Viewing Existing Tools through the State-Component Lens

I am personally interested in a completely open-source monitoring solution that tracks metrics that could lie in any of the 4 groups efficiently, quickly, and in a way that requires minimal effort from a user. Do existing tools do this? From my research, I’ve only found open-source monitoring tools address a subset of the 4 groups. I’ve mentally categorized existing tools into the following “levels”:

  1. Reports wrapped around scipy.your_favorite_statistical_test(finite_sample_from_dist_A_that_you_define, finite_sample_from_dist_B_that_you_define)the user is forced to track state and component. Here, the user needs to solve data management issues of storing historical inputs and outputs for each component they care about, write jobs to repeatedly subsample the data of interest and create these reports, and organize all artifacts in the process.
  2. Workflow orchestration tools (e.g., Airflow, Argo, Kubeflow) — the user is forced to track state. Here, the dashboard shows you detailed results for different tasks or components within a single pipeline run. But users can’t really access values from historical runs in a current run.
  3. Postgres DB that holds historical inputs and outputs to single components and a dashboard to show np.some_aggregation(dist_A) over time — the user is forced to track component. Here, users need to know which components to monitor, manually join components’ inputs and outputs for any custom aggregations (e.g., F1-scores), and define their own criteria for how and when they will act on the dashboard results. For example, if the mean value for a feature changed by 10%, what does the user do?
  4. Proprietary vendor that monitors everything for you given access to your data and models. Not sure what these companies do, so I won’t comment.

Recap

In this essay, I discussed how to categorize post-deployment problems across two simple axes: state and component. I don’t want to get into how to monitor for each problem I described in Figure 3, but going back to a question I posed in the first essay of this installment — what would it take to extend existing tools to support the stateful component and cross-component cases? Is it possible to extend them easily? In the next essay, I will explore how to adapt Prometheus for monitoring ML and investigate where it breaks down.

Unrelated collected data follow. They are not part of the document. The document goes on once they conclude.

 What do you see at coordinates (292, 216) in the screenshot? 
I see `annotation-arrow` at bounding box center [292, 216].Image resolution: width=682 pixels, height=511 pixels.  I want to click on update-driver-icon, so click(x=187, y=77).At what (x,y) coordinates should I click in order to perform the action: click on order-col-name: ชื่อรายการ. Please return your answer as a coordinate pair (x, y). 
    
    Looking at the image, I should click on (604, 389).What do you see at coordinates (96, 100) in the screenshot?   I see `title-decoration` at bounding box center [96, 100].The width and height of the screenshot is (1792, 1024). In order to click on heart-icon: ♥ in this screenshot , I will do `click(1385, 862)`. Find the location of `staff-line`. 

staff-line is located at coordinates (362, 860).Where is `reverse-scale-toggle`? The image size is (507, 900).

Thanks to Laszlo Sragner for feedback on early drafts.

Notes

Footnotes

  1. I love click-baity titles in data science blog posts. 🙃

  2. This isn’t meant to be a dig at blog post authors; it’s meant to illustrate the wide range of production ML issues.

  3. It’s not immediately obvious why approximating real-time metrics like accuracy is both a stateful and cross-component procedure. This is stateful because you need a set of historical predictions and labels to compute the metric over. This is cross-component because in many cases, the component that serves predictions is different from the component that collects feedback (labels).